That season in 1950, the new "ice pilot squadron", which replaced the one that had sunk into oblivion, finished in 4th place. But then ... The transformed, reborn Air Force team, headed by Bobrov, the captain and playing coach, showed sparkling hockey, tactically witty, which already then revealed Bobrov's coaching talent. She invariably beat all rivals. For three seasons in a row - from 1951 to 1953 - the pilots finished the national championship in first place. The glory of Bobrov, his team, the trio Babich-Shuvalov-Bobrov thundered unusually ...

On September 7, 2011, the Yak-42 aircraft of the Yak Service airline crashed on takeoff from the Tunoshna airport in the Yaroslavl region. On board the aircraft was hockey team"Locomotive" (Yaroslavl), which flew to the match in Minsk. According to preliminary data, people on board.

July 15, 2009 A Tu-154M aircraft of the Iranian airline Caspian Airlines crashed in the north-west of Iran while flying from Tehran to Yerevan. Iran's youth judo team was on board the plane. The athletes flew to Armenia for training and then had to fly to Hungary to compete. All 168 people who made this flight died.

August 24, 2008 In Kyrgyzstan, a Boeing 737 plane crashed on its way from Bishkek to Tehran. On board were 90 people, including 17 members of the Iranian youth volleyball team. Ten of them died. 25 passengers and crew members managed to escape.

April 27, 1993 A DHC-5 Buffalo jet carrying members of the Zambian football team crashed into the sea near Gabon, Africa. A total of 30 people died, including 18 football players.

June 7, 1989 at the airport of the capital of Suriname Paramaribo ( South America) crashed a DC-8-60 aircraft, killing 23 Dutch footballers of Surinamese origin on board the crashed aircraft. A total of 176 people died (out of 187 passengers and crew members).

December 8, 1987 near the city of Lima (Peru) as a result of explosions on board an F-27 aircraft, in full force, died football team"Alliance". The bodies of the dead could not be found, as the plane crashed into the sea. It is known that there were 43 people on the plane.

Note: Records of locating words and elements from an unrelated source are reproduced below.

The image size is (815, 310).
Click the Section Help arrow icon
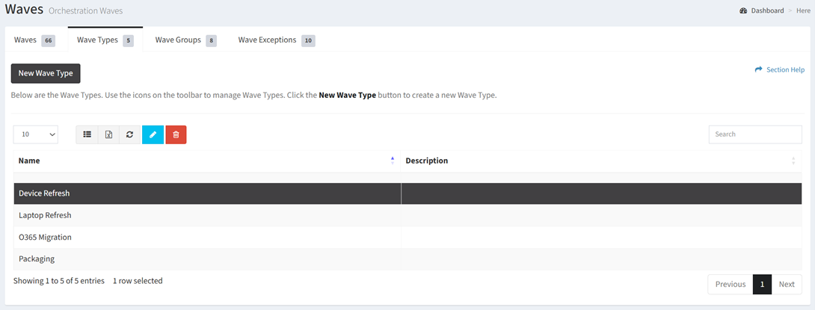pos(758,69)
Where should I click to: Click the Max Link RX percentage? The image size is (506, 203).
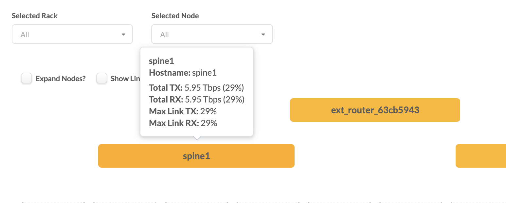click(209, 123)
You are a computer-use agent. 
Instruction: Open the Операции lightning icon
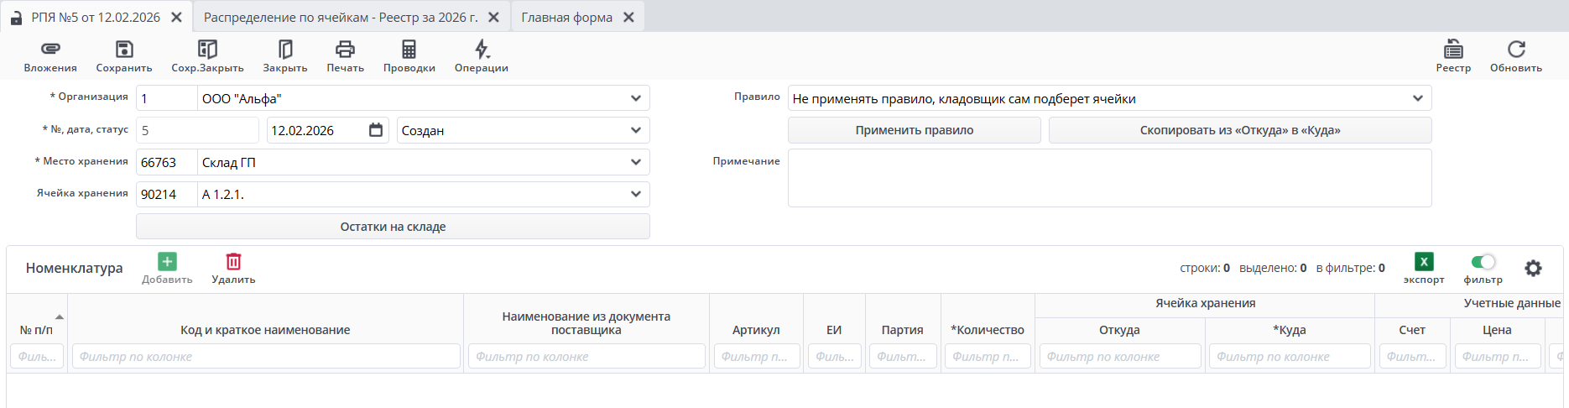(482, 50)
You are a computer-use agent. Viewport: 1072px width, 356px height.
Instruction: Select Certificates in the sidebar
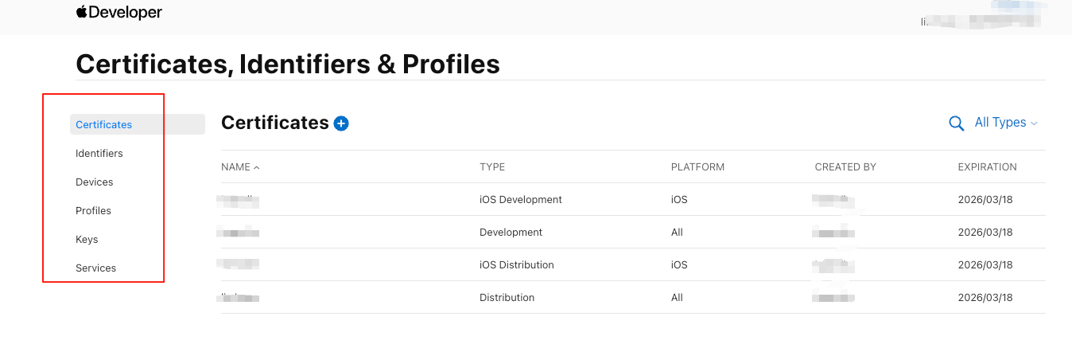tap(104, 124)
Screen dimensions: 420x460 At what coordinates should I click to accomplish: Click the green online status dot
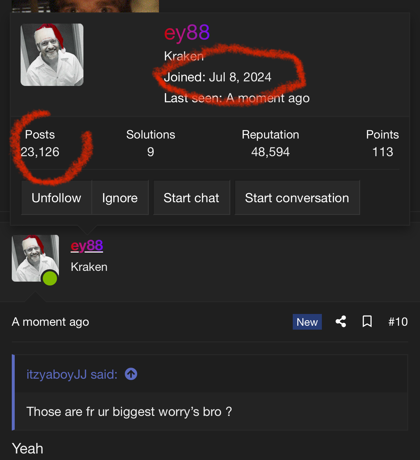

March 14, 1980 22 members of the US national boxing team were killed in a plane crash of a Polish Il-62 aircraft near Warsaw (Poland).

August 11, 1979 Over the city of Dneprodzerzhinsk (Ukraine), a Tu-134 aircraft flying Tashkent-Minsk collided with an aircraft flying from Chelyabinsk to Chisinau. 178 people (165 passengers and 13 crew members) were killed, from Uzbekistan, which was playing at that time in the major league. The team flew to Minsk to play with local Dynamo players.

November 29, 1975 Graham Hill's Formula One team, Embassy Racing with Graham Hill, died in a plane crash. The Piper Aztec, a six-seater aircraft that the team was returning from a race in France to London, crashed and burned on landing.

October 13, 1972 in the Andes on the way to the capital of Chile, the city of Santiago, part of the rugby team from Montevideo (Uruguay) died in a plane crash.

In total, 45 people were on board the FH-227 aircraft, 16 of them survived.

December 31, 1970 In a plane crash, an amateur football team from Algeria "Air Liquid" died in full strength, heading to friendly match to Spain.

November 14, 1970 In Virginia (USA), 37 players of the Marshall University (Huntington, West Virginia) American football team died in a plane crash. In addition to the athletes, there were members of the coaching staff, fans, as well as the head of the sports department (75 people in total) on board the aircraft. No one survived.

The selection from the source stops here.